# Written tasks
• A. Copy the KonOpas thread word for word from "The way the" to "source of this?".
• B. Write the next part of the KonOpas thread, picking up after its final line.

# Text shown

####################

Konopas for Swedish translators' conference

23 views
Skip to first unread message

Karl-Johan Norén

unread,
Feb 2, 2014, 4:13:45 PM2/2/14
to konop...@googlegroups.com
I'm currently involved in a non-fannish con, more specifically the
yearly conference of the Swedish Association of Professional Translators.

My early efforts can be seen here (development/test location ONLY), which
are built on Konopas 0.5.0:

<http://www.norensoversattningar.se/konopas/>

I'm using Google Docs as the backend.

Yes, it has been localised to Swedish :-) Translating the HTML page
was no great hassle, but I found that I had to dive into the app.js
file as well to make a fully localised version, which is far from ideal.
The way the strings are built up also makes localisation very hard, with
lots of sentence fragments merged together. Given the current architecture,
I believe a translation to a non-Germanic language to be next to
impossible.

I also have trouble with the search function. I can search for exactly
two participants (Per Gustavsson and Patrik Hadenius), but the search only
finds some of their items. Does anyone have any clue about what could cause
this? (Given the size of the conference, search is though hardly needed.)

I get an error parsing the name ranges using the KonOpas configurator
as well, with <http://www.norensoversattningar.se/konopas/data/people.js>
as the source. Could the use of mnemonic IDs (initials of the name,
instead of digits) be the source of this?

I've also looked into putting images of some of our participants into
the guide, but with no luck so far. All I get is a link when using an
absolute URL; a relative URL provides nothing at all. I have drawn the
conclusion (from looking at the Finncon programme) that getting this
will require editing app.js, meaning I'm stumped on my own.

Overall, I managed to get things together reasonably quickly, and the
other committee members have been quite impressed.

Cheers,
Karl-Johan

--
Karl-Johan Norén karl-...@norensoversattningar.se
Noréns översättningar http://www.norensoversattningar.se
Sjöåkravägen 40C 036-377 201
SE-564 31 Bankeryd +46(0)36-377 201
SWEDEN

Eemeli Aro

unread,
Feb 3, 2014, 5:16:20 PM2/3/14
to konop...@googlegroups.com
On 2 February 2014 23:13, Karl-Johan Norén
<karl-...@norensoversattningar.se> wrote:
> Yes, it has been localised to Swedish :-) Translating the HTML page
> was no great hassle, but I found that I had to dive into the app.js
> file as well to make a fully localised version, which is far from ideal.

####################

[Items from a data source]

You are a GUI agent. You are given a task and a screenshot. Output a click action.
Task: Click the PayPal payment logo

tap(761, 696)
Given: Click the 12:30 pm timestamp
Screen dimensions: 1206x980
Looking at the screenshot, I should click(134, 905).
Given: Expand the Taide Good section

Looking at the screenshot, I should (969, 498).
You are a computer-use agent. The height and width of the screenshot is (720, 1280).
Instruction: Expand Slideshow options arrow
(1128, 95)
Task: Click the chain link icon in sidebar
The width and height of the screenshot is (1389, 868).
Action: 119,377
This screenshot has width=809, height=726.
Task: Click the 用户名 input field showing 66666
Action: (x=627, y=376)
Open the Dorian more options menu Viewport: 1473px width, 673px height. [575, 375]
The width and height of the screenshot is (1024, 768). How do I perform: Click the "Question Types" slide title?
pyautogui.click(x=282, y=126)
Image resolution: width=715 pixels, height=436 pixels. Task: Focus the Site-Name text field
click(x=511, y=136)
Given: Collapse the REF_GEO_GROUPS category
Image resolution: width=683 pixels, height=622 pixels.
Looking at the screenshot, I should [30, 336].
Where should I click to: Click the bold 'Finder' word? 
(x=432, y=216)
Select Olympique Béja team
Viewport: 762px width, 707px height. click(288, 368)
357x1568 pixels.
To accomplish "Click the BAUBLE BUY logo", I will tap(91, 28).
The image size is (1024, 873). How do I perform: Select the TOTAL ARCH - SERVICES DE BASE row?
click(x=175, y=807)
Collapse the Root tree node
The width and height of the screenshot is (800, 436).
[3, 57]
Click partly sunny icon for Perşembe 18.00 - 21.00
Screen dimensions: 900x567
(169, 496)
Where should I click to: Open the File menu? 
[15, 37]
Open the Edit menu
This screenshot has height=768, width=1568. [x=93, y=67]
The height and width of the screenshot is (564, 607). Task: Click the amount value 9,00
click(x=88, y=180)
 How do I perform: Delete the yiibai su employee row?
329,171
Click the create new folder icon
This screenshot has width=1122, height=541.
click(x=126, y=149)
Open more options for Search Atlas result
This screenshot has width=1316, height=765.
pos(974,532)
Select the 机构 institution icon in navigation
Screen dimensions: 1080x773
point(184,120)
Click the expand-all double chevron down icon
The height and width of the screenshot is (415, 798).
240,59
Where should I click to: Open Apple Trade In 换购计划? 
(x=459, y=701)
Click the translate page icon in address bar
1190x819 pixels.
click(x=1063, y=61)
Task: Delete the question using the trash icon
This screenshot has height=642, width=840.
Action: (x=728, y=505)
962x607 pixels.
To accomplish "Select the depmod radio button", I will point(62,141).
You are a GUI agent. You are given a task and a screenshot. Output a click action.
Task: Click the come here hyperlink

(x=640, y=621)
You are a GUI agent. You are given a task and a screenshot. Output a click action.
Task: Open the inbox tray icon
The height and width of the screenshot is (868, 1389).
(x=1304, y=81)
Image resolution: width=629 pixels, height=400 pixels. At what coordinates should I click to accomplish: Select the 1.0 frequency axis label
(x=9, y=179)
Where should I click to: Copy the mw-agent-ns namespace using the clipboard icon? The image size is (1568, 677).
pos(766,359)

####################

# Task-by-task results
• A.
The way the strings are built up also makes localisation very hard, with
lots of sentence fragments merged together. Given the current architecture,
I believe a translation to a non-Germanic language to be next to
impossible.

I also have trouble with the search function. I can search for exactly
two participants (Per Gustavsson and Patrik Hadenius), but the search only
finds some of their items. Does anyone have any clue about what could cause
this? (Given the size of the conference, search is though hardly needed.)

I get an error parsing the name ranges using the KonOpas configurator
as well, with <http://www.norensoversattningar.se/konopas/data/people.js>
as the source. Could the use of mnemonic IDs (initials of the name,
instead of digits) be the source of this?

• B.
> The way the strings are built up also makes localisation very hard, with
> lots of sentence fragments merged together. Given the current architecture,
> I believe a translation to a non-Germanic language to be next to
> impossible.

You're right, I haven't given all that much thought (yet) to
localization---and I really should. However, as you found, especially
for the "natural language" output used in the filter summary, that's
likely to require an entirely separate generator for different
languages.

Would you be willing to share your modified app.js, so I could look
into doing this? It'd be much easier with two languages to work with,
rather than just one...

> I also have trouble with the search function. I can search for exactly
> two participants (Per Gustavsson and Patrik Hadenius), but the search only
> finds some of their items. Does anyone have any clue about what could cause
> this? (Given the size of the conference, search is though hardly needed.)

That's a bug, actually. Thank you for pointing it out! I've attached a
one-line patch for 0.5.0 that should fix it, and I'll release a proper
0.5.1 or 0.6.0 soonish to point to the current master branch. There
was a pile of stuff I did in prep for Arisia that ought to be
released.

> I get an error parsing the name ranges using the KonOpas configurator
> as well, with <http://www.norensoversattningar.se/konopas/data/people.js>
> as the source. Could the use of mnemonic IDs (initials of the name,
> instead of digits) be the source of this?

Nope, that was me not accounting for the case of having fewer
participants in people.js than the "names per screenful" figure, which
got handled incorrectly. Fixed now:
http://konopas.org/util/config#http://www.norensoversattningar.se/konopas/data/people.js

> I've also looked into putting images of some of our participants into
> the guide, but with no luck so far. All I get is a link when using an
> absolute URL; a relative URL provides nothing at all. I have drawn the
> conclusion (from looking at the Finncon programme) that getting this
> will require editing app.js, meaning I'm stumped on my own.

The second attached patch should enable inline images for 0.5.0, as
well as disabling the image URL cleanup that was breaking relative
paths for them. I'd had to disable inline images for LoneStarCon,
which was the last dataset I've worked with which was supposed to have
images. However, that data never got cleaned up to a state where they
were useful, so I had to disable it. And never remembered to re-enable
it...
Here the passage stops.